Directions for this task =>
Set down, exactly as written, the line containing "Task: Click the destination folder path field" and all the lines that follow it to the end of the entries below, omitting every picture.

Collected data entries
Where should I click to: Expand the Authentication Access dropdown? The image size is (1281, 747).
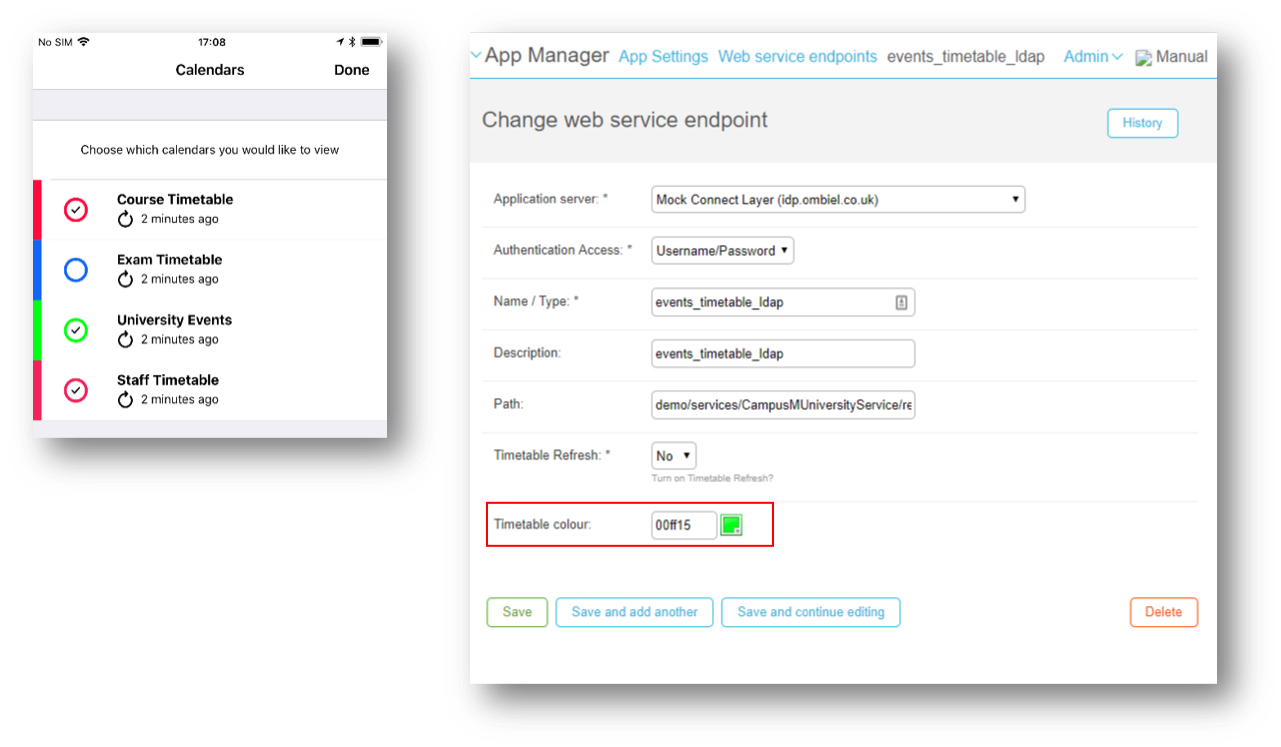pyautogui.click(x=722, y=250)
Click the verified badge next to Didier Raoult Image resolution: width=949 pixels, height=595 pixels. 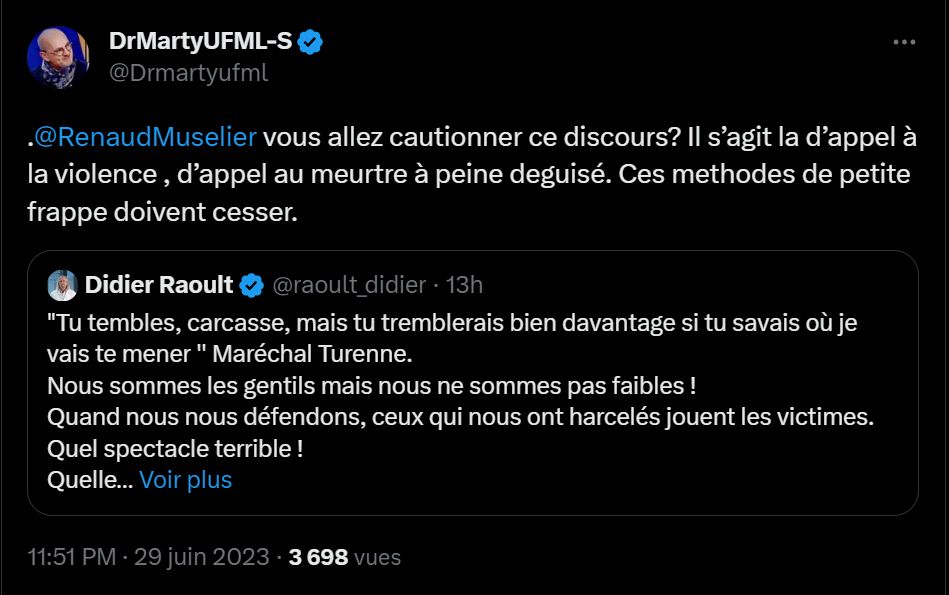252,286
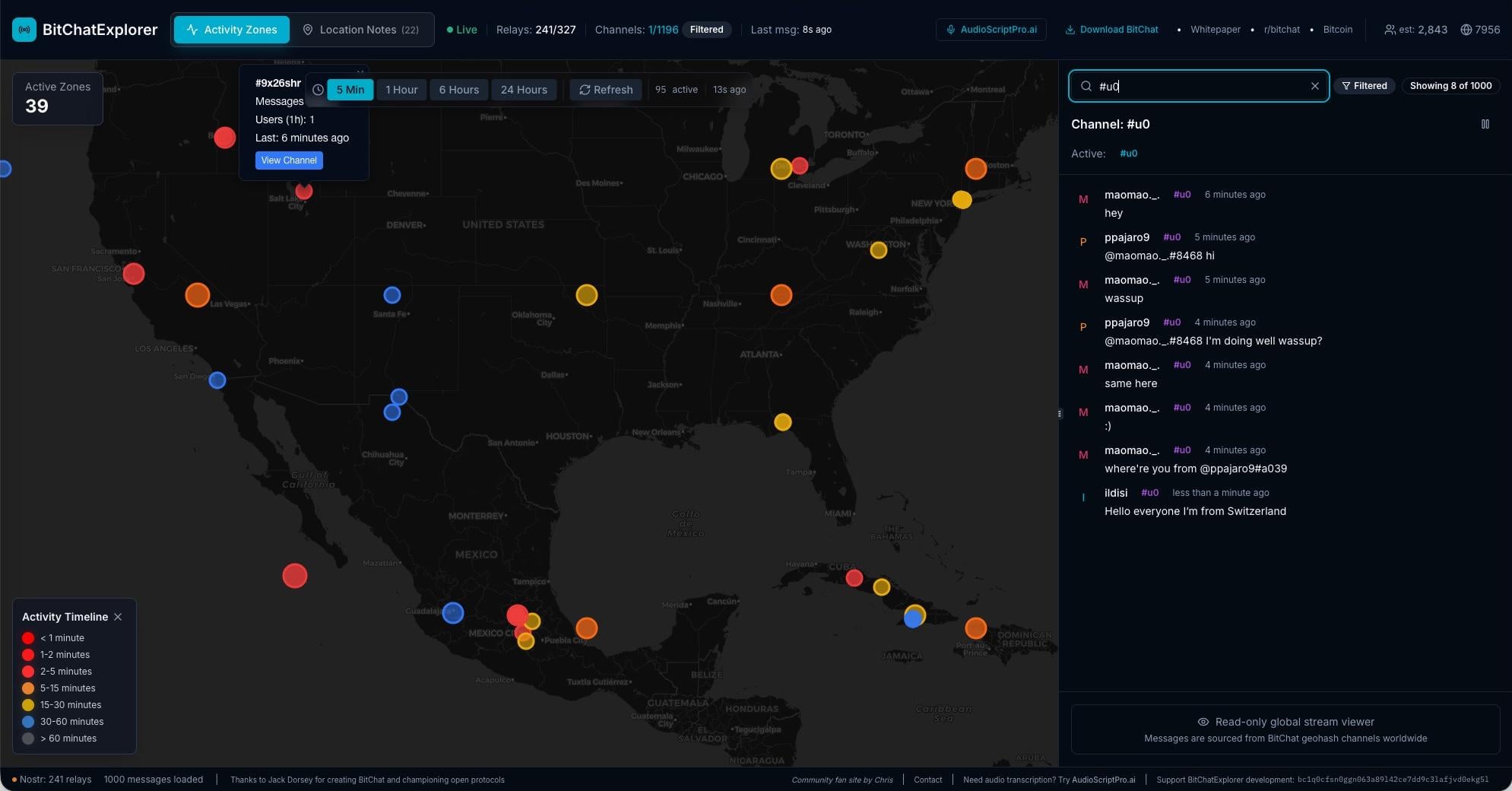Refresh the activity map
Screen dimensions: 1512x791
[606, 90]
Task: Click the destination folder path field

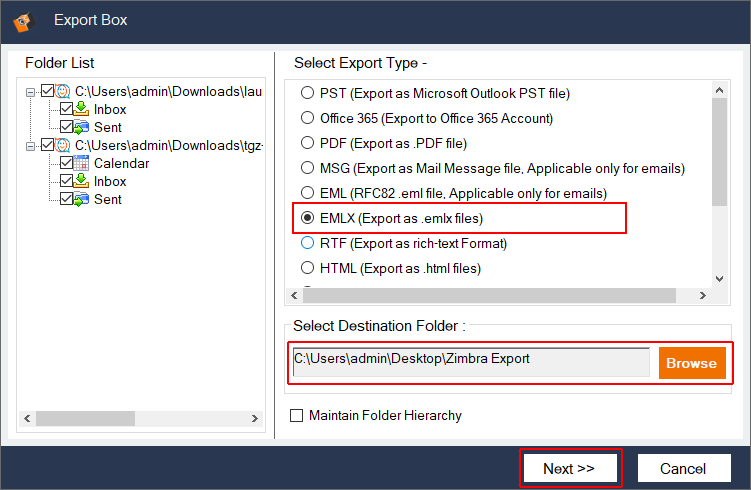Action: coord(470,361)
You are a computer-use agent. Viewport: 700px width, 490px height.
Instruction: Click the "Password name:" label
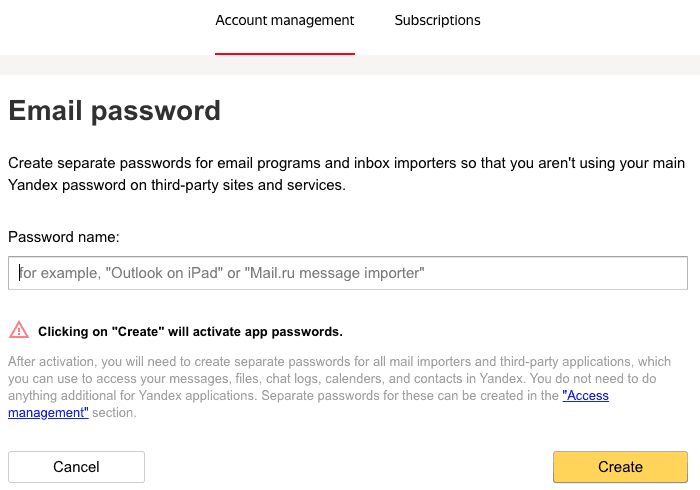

Task result =>
Task: Click the destination folder path field

Action: coord(470,361)
You are a computer-use agent. Viewport: 700px width, 490px height.
Instruction: Click the "Password name:" label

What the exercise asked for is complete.